Although the Trigger Act does not subject the patient to criminal conviction or penalty, Briana Perry, co-executive director of Healthy and Free Tennessee, said in a phone interview that there are past cases where Tennessee women were prosecuted for self-managing their abortions based on a longstanding law that says "attempt to procure a criminal miscarriage" is a felony.

Even before the trigger law, it was illegal in Tennessee to order or receive abortion pills by mail from an out-of-state pharmacy. It's also illegal to use telehealth to accession abortion medication.

The consensus among the lawyer and physician panelists who spoke at Thursday's forum was that the trigger law is vague, so it's hard to know what scenarios will and won't be prosecuted.

According to the law, licensed physicians are the only ones who have an affirmative defense, so it's conceivable that anyone who self-manages abortions could be held liable, panelists said.

So what is legal in Tennessee?

It is not against the law for a person from Tennessee to go to another state where abortion is legal, obtain an abortion there and then return to Tennessee.

Dietz said that person may travel to another state pharmacy and get abortion pills, but they must complete the regime while they're in that state.

"If they bring some of the pills back to finish the course of treatment with the pills, and they do that in Tennessee, that's a violation of the law," he said.

(READ MORE: Supreme Court decision further limits abortion access for Chattanooga women)

Dr. Ellen Clayton, a law professor and pediatrician at Vanderbilt University, who spoke at Thursday's forum, said a miscarriage is not defined as an abortion under the law.

"So providing care to women who have miscarriages is something that the law actually permits," she said.

Dr. Katrina Green, an emergency medicine physician from Middle Tennessee, said there's no way for a provider to tell the difference between a miscarriage and a self-induced medication abortion.

"So maybe you don't mention that," she said. "While all of us up here would not report someone for self-induced abortion, there are providers out there who would."

Clayton also recommends not sharing actions related to abortion on social media and to be wary about internet searches.
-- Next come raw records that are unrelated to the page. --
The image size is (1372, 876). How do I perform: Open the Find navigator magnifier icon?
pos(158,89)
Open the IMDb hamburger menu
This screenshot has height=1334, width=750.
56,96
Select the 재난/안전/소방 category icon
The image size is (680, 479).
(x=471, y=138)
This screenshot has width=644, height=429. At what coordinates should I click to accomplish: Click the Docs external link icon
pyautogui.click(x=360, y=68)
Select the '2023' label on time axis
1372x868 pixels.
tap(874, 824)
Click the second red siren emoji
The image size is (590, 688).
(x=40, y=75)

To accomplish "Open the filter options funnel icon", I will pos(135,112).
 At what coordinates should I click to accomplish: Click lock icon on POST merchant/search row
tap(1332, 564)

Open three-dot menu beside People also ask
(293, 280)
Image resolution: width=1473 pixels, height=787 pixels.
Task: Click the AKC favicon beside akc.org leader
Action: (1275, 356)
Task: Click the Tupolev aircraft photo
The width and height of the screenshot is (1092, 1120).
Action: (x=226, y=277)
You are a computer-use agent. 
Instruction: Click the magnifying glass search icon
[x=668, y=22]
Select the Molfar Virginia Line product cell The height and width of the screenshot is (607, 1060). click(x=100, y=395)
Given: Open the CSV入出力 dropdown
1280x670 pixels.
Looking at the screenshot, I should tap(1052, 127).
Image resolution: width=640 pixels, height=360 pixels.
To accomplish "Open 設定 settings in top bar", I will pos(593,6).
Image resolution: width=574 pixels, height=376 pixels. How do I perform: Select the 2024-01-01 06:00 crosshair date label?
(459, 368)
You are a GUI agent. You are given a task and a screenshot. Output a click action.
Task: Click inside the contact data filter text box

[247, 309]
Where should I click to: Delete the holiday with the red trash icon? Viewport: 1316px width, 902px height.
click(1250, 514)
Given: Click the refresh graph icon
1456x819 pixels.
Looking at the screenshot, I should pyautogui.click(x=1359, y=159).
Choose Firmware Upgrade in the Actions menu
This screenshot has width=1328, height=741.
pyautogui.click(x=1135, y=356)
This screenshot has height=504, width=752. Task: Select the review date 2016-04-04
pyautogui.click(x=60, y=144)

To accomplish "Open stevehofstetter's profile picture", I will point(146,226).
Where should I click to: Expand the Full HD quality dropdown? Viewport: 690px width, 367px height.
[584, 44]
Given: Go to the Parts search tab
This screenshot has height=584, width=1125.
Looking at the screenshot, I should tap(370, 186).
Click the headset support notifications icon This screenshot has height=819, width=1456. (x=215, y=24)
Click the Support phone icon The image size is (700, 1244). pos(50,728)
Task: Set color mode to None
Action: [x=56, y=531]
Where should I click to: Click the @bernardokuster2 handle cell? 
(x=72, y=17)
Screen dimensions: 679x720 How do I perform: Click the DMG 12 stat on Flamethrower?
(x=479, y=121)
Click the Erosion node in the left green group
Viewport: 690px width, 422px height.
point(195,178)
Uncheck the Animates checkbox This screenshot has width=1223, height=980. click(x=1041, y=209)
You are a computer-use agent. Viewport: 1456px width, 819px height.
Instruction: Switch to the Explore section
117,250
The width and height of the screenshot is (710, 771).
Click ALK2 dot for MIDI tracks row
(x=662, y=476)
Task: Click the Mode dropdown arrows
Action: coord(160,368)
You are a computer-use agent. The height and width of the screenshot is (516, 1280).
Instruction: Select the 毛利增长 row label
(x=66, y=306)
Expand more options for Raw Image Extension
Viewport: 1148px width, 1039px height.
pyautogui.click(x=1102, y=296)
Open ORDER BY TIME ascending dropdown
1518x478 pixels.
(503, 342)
"We live in a surveillance society, we do. And in an environment where women are going to be punished for making these kinds of decisions. You have to be smart," she said.

Most importantly, Green said, people who are experiencing a medical emergency should never hesitate to seek care.

"We are mandated by federal law to treat any pregnant person who comes to the emergency department, no matter what the law is in the state," she said. "If you're pregnant, and you're having an issue, please come to the ER. Don't wait."